## Passage given
****************************************
On Sat, 16 Jun 2018, Randy Dunlap <rdunlap@infradead.org> wrote:
> From: Randy Dunlap <rdunlap@infradead.org>
>
> Fix Documentation build errors in e100.rst.  Several section titles
> and the corresponding underlines should not be indented.

Really the content blocks below the titles should not be indented
either. It's not an error, but the end result is probably not what you
want.

BR,
Jani.


>
> Documentation/networking/e100.rst:90: (SEVERE/4) Unexpected section title.
> Documentation/networking/e100.rst:109: (SEVERE/4) Unexpected section title.
>
> Fixes: 85d63445f411 ("Documentation: e100: Update the Intel 10/100 driver doc")
>
> Signed-off-by: Randy Dunlap <rdunlap@infradead.org>
> Cc: Jeff Kirsher <jeffrey.t.kirsher@intel.com>
> Cc: Aaron Brown <aaron.f.brown@intel.com>
> ---
> Is there a Sphinx version problem here?  Tested-by: should indicate
> that there was no error like I am seeing.
>
>  Documentation/networking/e100.rst |   24 ++++++++++++------------
>  1 file changed, 12 insertions(+), 12 deletions(-)
****************************************
## Your goal
Does each statement agree with the email about e100.rst? Answer yes or no for each and quote the words of the email that settle it. 1. The build errors were reported at lines 90 and 109 of e100.rst. 2. Jani says the indented content blocks under the titles are an error. 3. The patch changes two files. You won't need the listing for anything here.

## Data
****************************************
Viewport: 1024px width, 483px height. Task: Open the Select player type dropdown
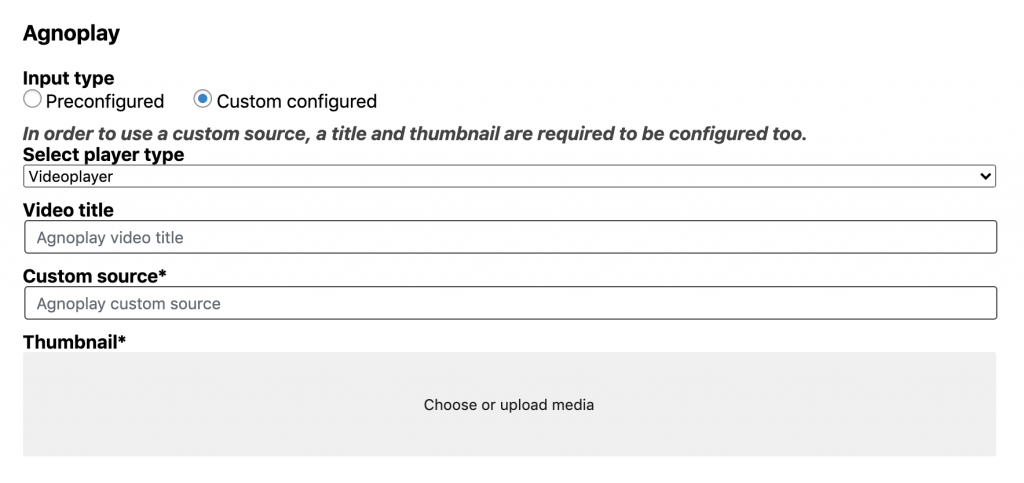509,176
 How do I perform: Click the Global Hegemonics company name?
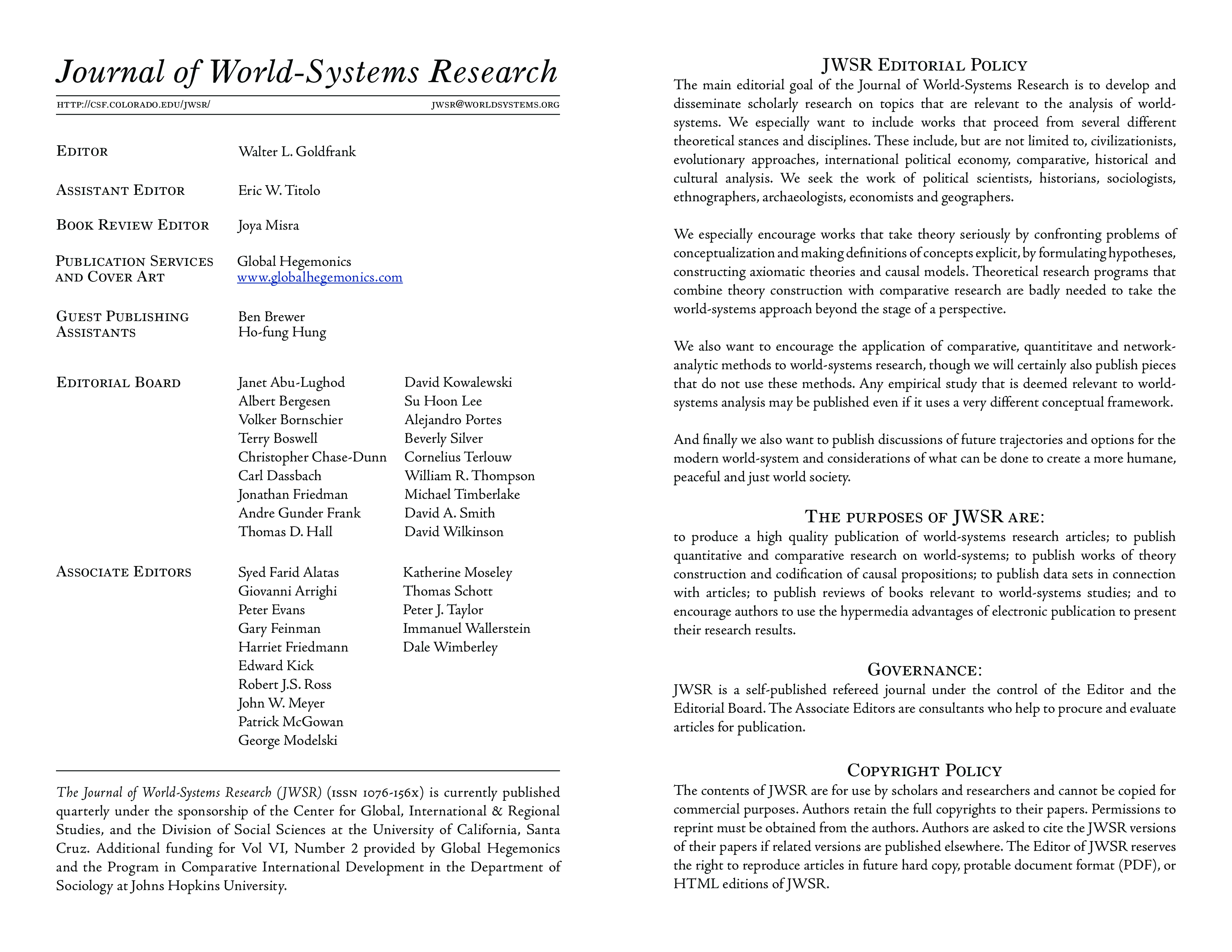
****************************************
## Solution below
1. Yes: "e100.rst:90: (SEVERE/4) Unexpected section title" and "e100.rst:109: (SEVERE/4) Unexpected section title"
2. No: "It's not an error, but the end result is probably not what you want."
3. No: "1 file changed, 12 insertions(+), 12 deletions(-)"